On Tue, Dec 31, 2019 at 4:19 PM lamberken <lamber...@163.com> wrote:



Hi @Pratyaksh Sharma,


Thanks for your detail stackstrace and reproduce steps. And your
suggestion is reasonable.


1, For NPE issue, please tracking pr #1167 <
https://github.com/apache/incubator-hudi/pull/1167>
2, For TTransportException issue, I have a question that can other
statements be executed except create statement?


best,
lamber-ken

At 2019-12-30 23:11:17, "Pratyaksh Sharma" <pratyaks...@gmail.com>
wrote:
Thank you Lamberken, the above issue gets resolved with what you
suggested.
However, still HiveIncrementalPuller is not working.
Subsequently I found and fixed a bug raised here -
https://issues.apache.org/jira/browse/HUDI-485.

Currently I am facing the below exception when trying to run the create
table statement on docker cluster.
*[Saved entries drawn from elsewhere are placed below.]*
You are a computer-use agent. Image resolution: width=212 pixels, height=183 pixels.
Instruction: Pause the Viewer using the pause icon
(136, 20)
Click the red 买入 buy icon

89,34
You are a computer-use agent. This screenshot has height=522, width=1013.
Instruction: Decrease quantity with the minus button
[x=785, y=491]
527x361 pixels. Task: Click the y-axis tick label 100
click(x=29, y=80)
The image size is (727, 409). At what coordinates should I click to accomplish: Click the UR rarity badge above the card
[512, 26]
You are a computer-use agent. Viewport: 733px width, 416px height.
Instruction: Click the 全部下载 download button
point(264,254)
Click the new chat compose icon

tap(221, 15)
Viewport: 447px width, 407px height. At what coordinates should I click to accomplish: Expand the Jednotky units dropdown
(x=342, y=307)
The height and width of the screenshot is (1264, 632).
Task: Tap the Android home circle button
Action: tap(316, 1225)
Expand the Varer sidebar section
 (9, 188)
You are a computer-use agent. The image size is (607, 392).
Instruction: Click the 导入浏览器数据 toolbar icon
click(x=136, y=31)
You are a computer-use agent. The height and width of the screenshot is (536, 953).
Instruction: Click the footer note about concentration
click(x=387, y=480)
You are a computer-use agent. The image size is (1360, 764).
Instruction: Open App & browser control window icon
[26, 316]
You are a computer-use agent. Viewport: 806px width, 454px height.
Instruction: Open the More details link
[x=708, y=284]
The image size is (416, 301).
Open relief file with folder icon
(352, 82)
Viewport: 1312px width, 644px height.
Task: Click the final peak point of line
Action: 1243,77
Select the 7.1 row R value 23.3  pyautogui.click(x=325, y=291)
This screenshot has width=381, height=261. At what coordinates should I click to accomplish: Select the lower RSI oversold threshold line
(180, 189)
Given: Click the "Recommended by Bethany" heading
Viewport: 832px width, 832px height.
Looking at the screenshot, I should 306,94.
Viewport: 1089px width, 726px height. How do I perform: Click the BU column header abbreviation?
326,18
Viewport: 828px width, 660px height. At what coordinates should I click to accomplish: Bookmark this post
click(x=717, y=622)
Any leads for solving this are
welcome
-

6811 [main] ERROR org.apache.hudi.utilities.HiveIncrementalPuller  -
Exception when executing SQL

java.sql.SQLException: org.apache.thrift.transport.TTransportException

at



org.apache.hive.jdbc.HiveStatement.waitForOperationToComplete(HiveStatement.java:399)

at org.apache.hive.jdbc.HiveStatement.execute(HiveStatement.java:254)

at



org.apache.hudi.utilities.HiveIncrementalPuller.executeStatement(HiveIncrementalPuller.java:233)

at



org.apache.hudi.utilities.HiveIncrementalPuller.executeIncrementalSQL(HiveIncrementalPuller.java:200)

at



org.apache.hudi.utilities.HiveIncrementalPuller.saveDelta(HiveIncrementalPuller.java:157)

at



org.apache.hudi.utilities.HiveIncrementalPuller.main(HiveIncrementalPuller.java:345)

Caused by: org.apache.thrift.transport.TTransportException

at



org.apache.thrift.transport.TIOStreamTransport.read(TIOStreamTransport.java:132)

at org.apache.thrift.transport.TTransport.readAll(TTransport.java:86)

at



org.apache.thrift.transport.TSaslTransport.readLength(TSaslTransport.java:374)

at



org.apache.thrift.transport.TSaslTransport.readFrame(TSaslTransport.java:451)

at
org.apache.thrift.transport.TSaslTransport.read(TSaslTransport.java:433)

at



org.apache.thrift.transport.TSaslClientTransport.read(TSaslClientTransport.java:38)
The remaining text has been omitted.